I went to see Alice in Wonderland last night with my friends. It’s one of those movies that I was looking forward to watching for months on end, and I was really excited come Friday 5th March to see what it’d be like.
Plus, there was that formidable partnership of Johnny Depp and Tim Burton. It’s an offer even the most discerning of film buffs can’t refuse.
So, we settled in to our comfy cinema seats, glasses on (we saw the 3D version), and tilted our necks up to see the silver screen (unfortunately we only got seats in the very front row, although we were so desperate to see the movie as soon as possible that we didn’t actually mind – hey, if you’re a Depp/Burton fan like me, you’ve gotta sacrifice some things sometime).
From the moment the Walt Disney logo came on, with that sweeping cinematic music that can only accompany the greatest of cinema, I knew this was going to be good. Really good.
And that unfortunately, was the biggest problem with Tim Burton’s Alice in Wonderland. There was way too much high expectation of it. And for me, it was not all “that”, once I walked out of the cinema after two hours of visual overload.

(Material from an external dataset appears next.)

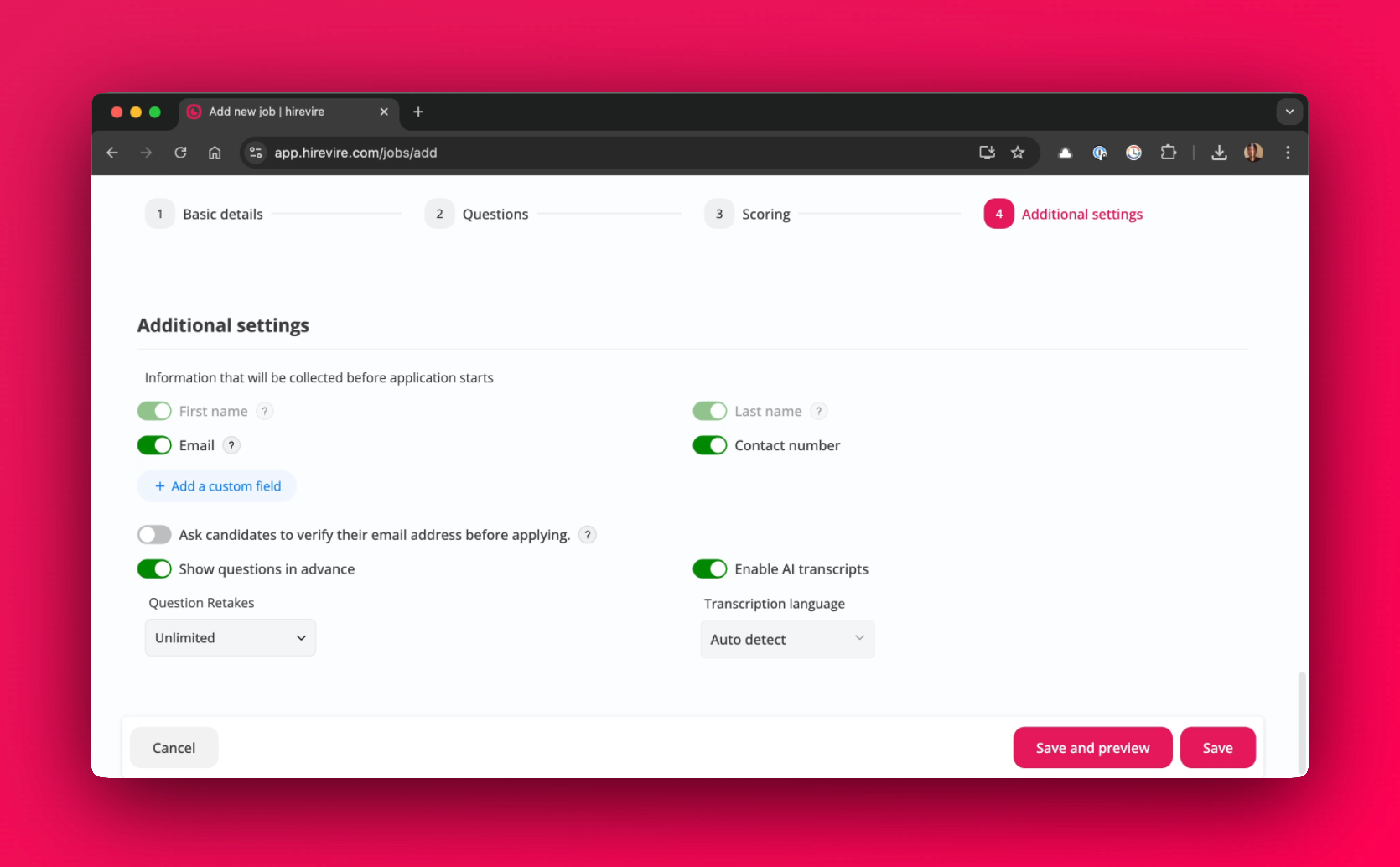Click the install app icon in address bar
Viewport: 1400px width, 867px height.
(x=987, y=153)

The graphics were amazing. This movie, like Avatar, is a showcase of the most expensive technology in the biz coming together to create the most beautiful-looking frames.
But we all know that a really good movie actually relies on two distinct things: the storyline, and the acting.

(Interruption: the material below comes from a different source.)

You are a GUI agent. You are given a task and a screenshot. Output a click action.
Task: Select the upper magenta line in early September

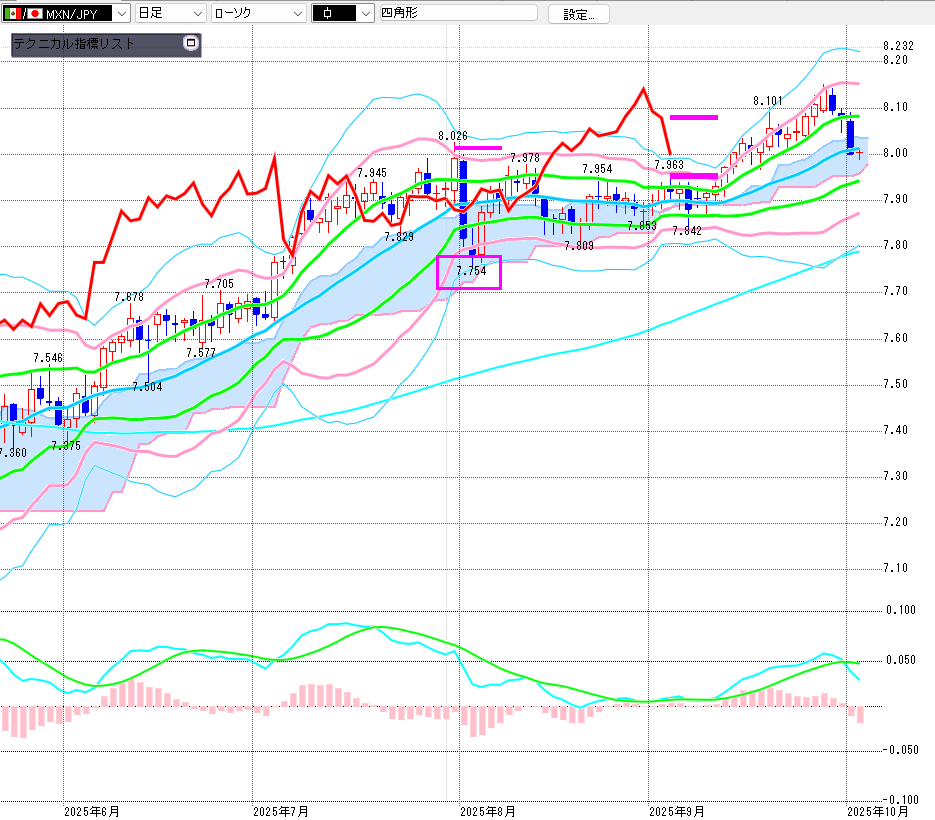click(693, 117)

Burton’s Alice has a compelling storyline. It’s a fresh take on one of the most celebrated tales in our literature history. It has that perfect Disney combination: wit, moral value, family entertainment, and inspiring dialogue.

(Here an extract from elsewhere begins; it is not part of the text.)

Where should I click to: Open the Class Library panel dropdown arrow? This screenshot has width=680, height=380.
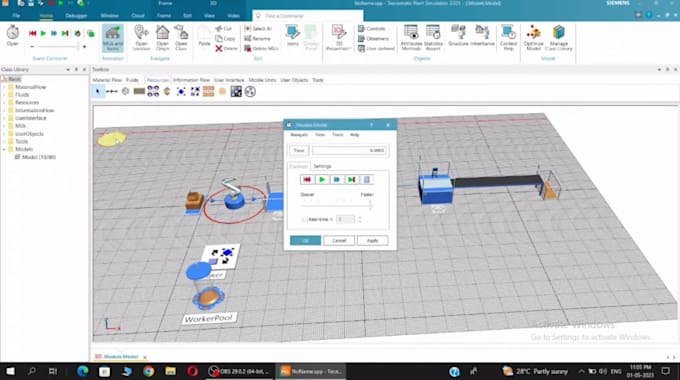68,69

But it was the acting that I was really looking forward to. As I mentioned earlier, I am a huge fan of Johnny Depp, and I’ve been enthralled with his performances in Sweeney Todd, Pirates of the Caribbean, and Public Enemies. But in Alice, there seemed to be something… missing in his performance. He was very bland, to put it bluntly. I felt he could’ve portrayed the eccentric character of the Mad Hatter in a far more exciting way.
Sure, his performance from a technical standpoint was excellent. There was the right balance of emotion, gesture, and method-acting focus that we’ve come to expect from such a high calibre actor, but Depp didn’t play out the Hatter to its full extent; he didn’t push his character to its limits.
But overall, I enjoyed this film, as a good cinematic escape. It took me to a new world, captured my imagination, and inspired me to believe that “nothing is impossible.” And so, after all, it was the story that won me over. I’d recommend you definitely see this film, as it is a benchmark in the progress of modern cinema. But be cautioned: don’t go in with the high expectations I had.